→ Directions:
Copy out the rows below, starting at the line that contains "Image resolution: width=1200 pixels, height=800" and running through the line that contains "click(876, 606)", both of those lines included.

[Item position entries]
[start]

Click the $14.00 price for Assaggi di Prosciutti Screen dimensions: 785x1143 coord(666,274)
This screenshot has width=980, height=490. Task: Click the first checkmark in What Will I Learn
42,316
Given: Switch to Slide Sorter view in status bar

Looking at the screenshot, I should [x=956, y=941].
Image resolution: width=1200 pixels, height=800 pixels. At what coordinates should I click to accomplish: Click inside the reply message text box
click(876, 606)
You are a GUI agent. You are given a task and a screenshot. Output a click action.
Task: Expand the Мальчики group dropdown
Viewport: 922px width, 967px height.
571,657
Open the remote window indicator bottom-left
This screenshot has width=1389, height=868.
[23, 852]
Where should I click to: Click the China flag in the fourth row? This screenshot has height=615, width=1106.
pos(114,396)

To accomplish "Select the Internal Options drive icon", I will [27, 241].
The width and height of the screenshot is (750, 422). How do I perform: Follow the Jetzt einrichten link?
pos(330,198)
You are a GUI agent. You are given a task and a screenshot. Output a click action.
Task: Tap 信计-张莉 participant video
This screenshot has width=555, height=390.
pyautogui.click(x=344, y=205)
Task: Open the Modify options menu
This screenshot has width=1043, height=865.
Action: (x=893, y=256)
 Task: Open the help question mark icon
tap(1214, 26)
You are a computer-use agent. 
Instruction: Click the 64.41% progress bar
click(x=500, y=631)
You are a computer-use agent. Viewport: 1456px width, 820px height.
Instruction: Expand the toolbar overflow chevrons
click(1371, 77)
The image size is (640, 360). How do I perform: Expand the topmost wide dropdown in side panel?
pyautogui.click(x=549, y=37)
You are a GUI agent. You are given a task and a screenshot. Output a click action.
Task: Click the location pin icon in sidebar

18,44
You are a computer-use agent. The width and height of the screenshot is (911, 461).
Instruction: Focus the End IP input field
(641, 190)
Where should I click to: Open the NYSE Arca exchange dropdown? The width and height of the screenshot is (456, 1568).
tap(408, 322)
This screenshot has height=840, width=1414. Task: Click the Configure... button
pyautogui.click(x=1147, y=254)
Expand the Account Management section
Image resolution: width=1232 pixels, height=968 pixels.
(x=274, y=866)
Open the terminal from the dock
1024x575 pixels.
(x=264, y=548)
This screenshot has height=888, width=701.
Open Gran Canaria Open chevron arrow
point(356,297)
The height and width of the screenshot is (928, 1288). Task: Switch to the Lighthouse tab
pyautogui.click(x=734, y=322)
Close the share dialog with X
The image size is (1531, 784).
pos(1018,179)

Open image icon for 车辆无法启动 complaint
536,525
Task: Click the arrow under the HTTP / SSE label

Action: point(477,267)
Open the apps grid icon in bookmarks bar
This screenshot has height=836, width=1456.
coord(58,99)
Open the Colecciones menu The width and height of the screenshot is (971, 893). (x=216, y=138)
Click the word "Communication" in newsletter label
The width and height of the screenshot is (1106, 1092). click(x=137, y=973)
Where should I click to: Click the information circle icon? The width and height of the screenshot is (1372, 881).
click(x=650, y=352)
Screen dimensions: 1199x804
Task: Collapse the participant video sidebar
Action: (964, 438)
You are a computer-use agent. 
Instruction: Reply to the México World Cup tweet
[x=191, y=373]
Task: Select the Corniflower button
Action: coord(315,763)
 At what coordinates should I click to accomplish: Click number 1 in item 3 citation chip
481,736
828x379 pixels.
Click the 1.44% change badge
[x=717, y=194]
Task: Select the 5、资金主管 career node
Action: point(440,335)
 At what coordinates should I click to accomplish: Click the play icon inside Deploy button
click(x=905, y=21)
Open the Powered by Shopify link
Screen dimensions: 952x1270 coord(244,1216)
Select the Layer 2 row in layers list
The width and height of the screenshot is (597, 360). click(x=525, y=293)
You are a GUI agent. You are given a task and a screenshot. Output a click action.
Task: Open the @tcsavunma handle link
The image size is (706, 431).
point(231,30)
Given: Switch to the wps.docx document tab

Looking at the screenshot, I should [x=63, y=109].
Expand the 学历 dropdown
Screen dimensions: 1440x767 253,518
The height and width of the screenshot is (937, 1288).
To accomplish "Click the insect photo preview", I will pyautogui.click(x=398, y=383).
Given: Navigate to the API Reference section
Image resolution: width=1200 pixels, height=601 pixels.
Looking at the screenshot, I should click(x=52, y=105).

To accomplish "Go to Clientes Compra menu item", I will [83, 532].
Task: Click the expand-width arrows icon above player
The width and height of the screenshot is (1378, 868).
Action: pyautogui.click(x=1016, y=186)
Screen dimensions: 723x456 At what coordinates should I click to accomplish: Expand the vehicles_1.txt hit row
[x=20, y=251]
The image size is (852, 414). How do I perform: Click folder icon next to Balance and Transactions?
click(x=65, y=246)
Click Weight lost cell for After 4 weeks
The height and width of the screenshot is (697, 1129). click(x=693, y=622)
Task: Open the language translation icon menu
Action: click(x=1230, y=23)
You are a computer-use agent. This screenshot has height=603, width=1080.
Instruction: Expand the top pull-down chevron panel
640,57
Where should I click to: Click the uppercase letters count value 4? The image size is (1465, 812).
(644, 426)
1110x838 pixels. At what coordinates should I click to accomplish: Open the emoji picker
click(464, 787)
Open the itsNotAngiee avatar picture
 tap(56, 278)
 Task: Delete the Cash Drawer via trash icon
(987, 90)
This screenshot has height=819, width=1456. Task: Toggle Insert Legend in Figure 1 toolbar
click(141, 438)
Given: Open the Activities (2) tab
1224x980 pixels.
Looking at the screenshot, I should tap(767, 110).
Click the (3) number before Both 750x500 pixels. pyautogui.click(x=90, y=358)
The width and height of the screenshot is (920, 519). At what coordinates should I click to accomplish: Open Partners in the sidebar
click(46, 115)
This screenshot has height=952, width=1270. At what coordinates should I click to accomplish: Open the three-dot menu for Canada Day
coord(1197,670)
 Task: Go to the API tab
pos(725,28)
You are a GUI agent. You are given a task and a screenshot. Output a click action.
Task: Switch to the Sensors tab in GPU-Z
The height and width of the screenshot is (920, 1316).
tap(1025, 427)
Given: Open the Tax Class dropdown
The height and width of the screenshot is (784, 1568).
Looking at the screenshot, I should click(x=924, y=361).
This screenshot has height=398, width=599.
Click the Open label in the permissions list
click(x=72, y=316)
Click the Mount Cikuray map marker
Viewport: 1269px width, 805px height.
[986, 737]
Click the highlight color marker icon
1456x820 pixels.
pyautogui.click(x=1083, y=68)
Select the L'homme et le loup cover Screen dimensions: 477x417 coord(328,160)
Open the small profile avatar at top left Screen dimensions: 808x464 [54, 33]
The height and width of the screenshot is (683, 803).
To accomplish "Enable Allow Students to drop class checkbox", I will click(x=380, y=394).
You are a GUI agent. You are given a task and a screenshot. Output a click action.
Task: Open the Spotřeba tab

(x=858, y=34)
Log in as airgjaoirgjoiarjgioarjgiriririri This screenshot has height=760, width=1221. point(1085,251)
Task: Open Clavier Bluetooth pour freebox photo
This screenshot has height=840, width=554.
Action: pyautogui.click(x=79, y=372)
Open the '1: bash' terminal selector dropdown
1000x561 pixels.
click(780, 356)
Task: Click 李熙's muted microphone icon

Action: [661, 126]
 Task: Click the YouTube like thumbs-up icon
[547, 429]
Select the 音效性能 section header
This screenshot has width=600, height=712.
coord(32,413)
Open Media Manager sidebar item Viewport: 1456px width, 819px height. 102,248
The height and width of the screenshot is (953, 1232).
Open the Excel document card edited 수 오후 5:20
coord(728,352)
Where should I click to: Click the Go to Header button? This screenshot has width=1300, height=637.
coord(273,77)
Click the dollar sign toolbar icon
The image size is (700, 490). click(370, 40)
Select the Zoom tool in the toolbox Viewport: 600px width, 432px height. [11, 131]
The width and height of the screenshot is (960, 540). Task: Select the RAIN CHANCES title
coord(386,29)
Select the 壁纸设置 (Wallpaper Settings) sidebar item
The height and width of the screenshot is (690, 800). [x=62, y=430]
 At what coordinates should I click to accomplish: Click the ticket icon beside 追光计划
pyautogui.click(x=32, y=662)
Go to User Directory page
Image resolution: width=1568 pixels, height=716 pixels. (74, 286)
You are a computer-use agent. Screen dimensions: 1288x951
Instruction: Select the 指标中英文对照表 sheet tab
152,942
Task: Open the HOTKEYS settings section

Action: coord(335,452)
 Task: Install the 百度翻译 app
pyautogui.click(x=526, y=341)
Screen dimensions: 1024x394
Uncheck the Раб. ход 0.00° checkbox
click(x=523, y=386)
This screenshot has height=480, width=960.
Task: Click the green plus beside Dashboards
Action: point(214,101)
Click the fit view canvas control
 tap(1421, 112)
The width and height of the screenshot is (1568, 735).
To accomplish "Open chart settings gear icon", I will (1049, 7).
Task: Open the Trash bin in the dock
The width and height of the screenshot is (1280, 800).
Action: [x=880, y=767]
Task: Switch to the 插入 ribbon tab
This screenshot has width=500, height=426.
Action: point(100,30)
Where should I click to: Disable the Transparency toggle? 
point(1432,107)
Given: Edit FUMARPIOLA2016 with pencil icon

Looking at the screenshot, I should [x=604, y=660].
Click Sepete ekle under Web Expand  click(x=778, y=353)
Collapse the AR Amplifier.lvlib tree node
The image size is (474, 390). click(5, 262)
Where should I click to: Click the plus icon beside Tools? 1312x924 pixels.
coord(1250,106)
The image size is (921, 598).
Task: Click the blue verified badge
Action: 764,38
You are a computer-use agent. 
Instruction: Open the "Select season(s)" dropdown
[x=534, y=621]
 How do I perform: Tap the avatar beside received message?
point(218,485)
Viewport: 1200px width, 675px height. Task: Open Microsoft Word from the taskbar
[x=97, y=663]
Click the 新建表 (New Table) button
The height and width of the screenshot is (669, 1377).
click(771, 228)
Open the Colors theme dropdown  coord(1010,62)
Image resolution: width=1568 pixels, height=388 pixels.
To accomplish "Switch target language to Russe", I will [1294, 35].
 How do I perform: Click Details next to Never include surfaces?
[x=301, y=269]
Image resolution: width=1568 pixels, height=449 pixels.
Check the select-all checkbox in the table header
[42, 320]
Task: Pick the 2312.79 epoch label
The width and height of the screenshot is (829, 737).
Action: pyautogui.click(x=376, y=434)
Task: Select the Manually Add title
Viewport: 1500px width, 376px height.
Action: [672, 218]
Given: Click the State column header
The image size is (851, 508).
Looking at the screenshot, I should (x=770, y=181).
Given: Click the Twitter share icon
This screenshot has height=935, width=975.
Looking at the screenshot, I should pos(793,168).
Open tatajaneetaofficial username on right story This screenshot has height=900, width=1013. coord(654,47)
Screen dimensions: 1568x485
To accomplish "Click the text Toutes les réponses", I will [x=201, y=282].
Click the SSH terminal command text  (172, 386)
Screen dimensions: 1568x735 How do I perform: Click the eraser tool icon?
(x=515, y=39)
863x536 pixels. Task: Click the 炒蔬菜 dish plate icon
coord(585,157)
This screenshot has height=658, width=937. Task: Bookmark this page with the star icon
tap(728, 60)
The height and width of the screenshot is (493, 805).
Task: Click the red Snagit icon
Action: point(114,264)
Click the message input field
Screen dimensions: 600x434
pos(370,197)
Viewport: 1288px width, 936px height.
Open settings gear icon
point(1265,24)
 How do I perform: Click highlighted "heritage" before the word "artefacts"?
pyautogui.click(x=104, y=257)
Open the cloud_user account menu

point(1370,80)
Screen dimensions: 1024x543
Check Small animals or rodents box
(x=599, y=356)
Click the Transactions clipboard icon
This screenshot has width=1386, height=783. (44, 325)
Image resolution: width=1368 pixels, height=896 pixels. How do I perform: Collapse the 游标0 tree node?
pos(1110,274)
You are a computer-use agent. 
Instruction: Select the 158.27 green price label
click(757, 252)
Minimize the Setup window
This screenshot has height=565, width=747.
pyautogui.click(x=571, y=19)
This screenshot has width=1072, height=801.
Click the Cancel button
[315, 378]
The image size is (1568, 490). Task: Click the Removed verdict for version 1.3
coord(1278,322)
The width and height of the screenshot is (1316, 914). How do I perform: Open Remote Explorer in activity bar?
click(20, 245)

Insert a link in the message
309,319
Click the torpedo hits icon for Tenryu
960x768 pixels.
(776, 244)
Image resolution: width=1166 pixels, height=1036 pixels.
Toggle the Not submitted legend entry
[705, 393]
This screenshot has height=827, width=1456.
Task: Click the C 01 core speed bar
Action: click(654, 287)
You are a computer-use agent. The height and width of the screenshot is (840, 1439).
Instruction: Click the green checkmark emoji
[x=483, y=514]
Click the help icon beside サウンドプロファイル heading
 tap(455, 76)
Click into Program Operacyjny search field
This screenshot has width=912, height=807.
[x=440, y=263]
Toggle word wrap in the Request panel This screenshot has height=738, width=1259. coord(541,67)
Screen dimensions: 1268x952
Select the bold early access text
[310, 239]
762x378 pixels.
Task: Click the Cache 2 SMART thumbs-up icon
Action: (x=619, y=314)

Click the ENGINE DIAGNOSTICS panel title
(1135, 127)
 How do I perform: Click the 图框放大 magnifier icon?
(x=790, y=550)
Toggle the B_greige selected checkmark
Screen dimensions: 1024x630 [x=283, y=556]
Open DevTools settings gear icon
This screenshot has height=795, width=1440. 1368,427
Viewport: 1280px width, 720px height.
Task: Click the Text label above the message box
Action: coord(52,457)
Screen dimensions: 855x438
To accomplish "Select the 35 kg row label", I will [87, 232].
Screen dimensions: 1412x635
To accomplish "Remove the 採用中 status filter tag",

[end]

→ Full output:
Image resolution: width=1200 pixels, height=800 pixels. At what coordinates should I click to accomplish: Click inside the reply message text box
click(876, 606)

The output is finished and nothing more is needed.